The FACTS Act establishes grant programs, an interagency task force, and mandates data collection and planning to combat synthetic opioid misuse and overdose among secondary school students.
Suzanne Bonamici
Representative
OR-1
The FACTS Act establishes grant programs for schools to partner with health experts to combat synthetic opioid misuse among secondary students through prevention and recovery efforts. It also creates a federal Interagency Task Force to coordinate the national response and amends education laws to mandate specific opioid-related planning and staff training at the state and local levels. Finally, the bill enhances federal data collection on synthetic opioid presence and use in K-12 environments.
The Fentanyl Awareness for Children and Teens in Schools Act, or the FACTS Act, is a new piece of legislation aimed at hitting the youth synthetic opioid crisis from multiple angles: education, coordination, and emergency response. Essentially, this bill is designed to force schools and public health agencies to work together, update what they teach, and ensure life-saving tools are on hand.
At the core of the FACTS Act is a new pilot grant program (Sec. 101) that funds partnerships between local school districts and public health experts.
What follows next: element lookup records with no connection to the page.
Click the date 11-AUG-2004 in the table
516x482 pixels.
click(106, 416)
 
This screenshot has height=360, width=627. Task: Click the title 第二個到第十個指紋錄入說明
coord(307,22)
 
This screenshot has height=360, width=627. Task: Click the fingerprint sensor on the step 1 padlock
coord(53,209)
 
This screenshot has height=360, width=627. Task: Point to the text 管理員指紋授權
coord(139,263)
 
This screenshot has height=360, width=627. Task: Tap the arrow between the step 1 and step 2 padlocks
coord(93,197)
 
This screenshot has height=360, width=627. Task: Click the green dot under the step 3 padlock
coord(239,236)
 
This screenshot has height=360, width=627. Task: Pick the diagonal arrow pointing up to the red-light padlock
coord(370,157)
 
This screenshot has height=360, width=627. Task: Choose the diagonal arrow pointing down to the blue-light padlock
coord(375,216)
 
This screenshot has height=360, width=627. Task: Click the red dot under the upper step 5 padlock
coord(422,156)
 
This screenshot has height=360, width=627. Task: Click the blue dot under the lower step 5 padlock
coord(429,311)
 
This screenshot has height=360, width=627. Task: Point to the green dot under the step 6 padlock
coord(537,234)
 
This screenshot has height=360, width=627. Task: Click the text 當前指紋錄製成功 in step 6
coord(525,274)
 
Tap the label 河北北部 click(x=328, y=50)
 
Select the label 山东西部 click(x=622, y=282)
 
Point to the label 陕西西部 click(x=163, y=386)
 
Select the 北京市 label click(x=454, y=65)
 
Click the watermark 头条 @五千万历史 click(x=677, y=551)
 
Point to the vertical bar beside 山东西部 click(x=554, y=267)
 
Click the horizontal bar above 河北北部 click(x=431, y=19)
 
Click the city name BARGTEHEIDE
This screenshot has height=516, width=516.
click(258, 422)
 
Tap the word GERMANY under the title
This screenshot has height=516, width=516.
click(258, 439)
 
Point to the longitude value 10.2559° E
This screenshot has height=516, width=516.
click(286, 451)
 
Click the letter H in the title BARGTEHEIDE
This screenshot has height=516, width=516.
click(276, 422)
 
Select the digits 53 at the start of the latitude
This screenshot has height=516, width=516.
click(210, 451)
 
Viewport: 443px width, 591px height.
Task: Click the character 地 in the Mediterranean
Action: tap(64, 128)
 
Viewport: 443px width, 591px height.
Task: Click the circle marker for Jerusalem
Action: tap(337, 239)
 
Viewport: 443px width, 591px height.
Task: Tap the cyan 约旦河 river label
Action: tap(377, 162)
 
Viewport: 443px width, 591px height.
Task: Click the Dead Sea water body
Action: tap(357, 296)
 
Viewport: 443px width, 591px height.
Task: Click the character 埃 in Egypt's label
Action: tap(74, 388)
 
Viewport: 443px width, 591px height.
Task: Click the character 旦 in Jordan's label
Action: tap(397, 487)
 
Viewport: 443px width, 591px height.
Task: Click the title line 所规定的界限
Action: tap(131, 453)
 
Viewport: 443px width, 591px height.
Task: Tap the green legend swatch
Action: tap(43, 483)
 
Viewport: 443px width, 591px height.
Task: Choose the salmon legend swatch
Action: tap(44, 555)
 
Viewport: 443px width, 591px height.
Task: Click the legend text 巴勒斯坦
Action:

The goal is prevention, treatment, and recovery support for secondary school students. The Secretary of Health and Human Services (HHS) will hand out competitive, three-year grants to up to 25 of these partnerships. If a school district, say, in a hard-hit suburban area, wants this money, they must team up with a qualified non-profit or health group. The funds can be used for evidence-based materials, training for all school staff—not just teachers—and even multimedia campaigns to reach students and families where they are (like on social media).
This is a smart approach because it acknowledges the crisis needs both education and medical expertise. For parents, this means the prevention materials coming home should be vetted by health professionals, not just generated in-house by the school. For the school staff—from the bus driver to the cafeteria worker—it means they’ll finally get specialized training on spotting misuse and responding to an overdose, something that is now explicitly added to approved professional development uses under the Elementary and Secondary Education Act (Sec. 301).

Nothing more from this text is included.